Our model is that marriage is for everything. So, we think if it didn't work
out with you, I'm not going to think that maybe there is something to
question about my model, I'm just going to say I chose the wrong person and
I'll go somewhere else to get everything. And there is something about not
wanting to give up on that ideal that makes people more willing to go for
divorce, and the dissolution of the entire family system and all the bonds,
than the willingness to renegotiate boundaries.

HOW HAS YOUR own marriage affected your beliefs?

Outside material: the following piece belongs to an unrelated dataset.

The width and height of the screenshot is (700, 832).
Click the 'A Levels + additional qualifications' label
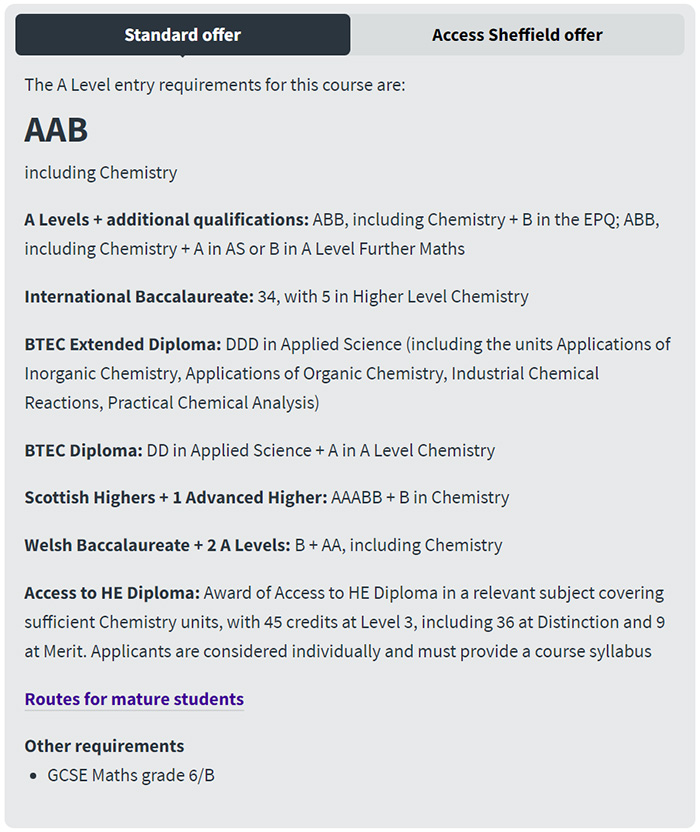coord(166,220)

I say I have had three marriages with the same person. I think we
reorganized our relationship completely, at various stages in our life. I
married my mentor. Something shifted completely when we had children. I
think a third shift took place when our parents died. And what shifted? The
balance of interdependence. The power balance, the boundaries between us,
the level and kind of negotiation. The balance between togetherness and
separateness. 

YOU WRITE THAT we need to speak with our bodies as well as with language.
How do we do that? 
I think that our mother tongue is the language of the body. Every mother
that has touched a child knows how she spoke with the child and how the
child spoke back with his or her body. It is our original mother tongue,
long before the first verb is ever spoken. We should certainly not reduce
ourselves to just the spoken word. We really need that instrument that we
play here, that often is able to express things very differently. I mean,
people sit here on the couch and they talk, talk, talk, talk, and then
finally somebody puts the hand on the other and it just speaks volumes.
That's what they needed, touch. We all need to be touched.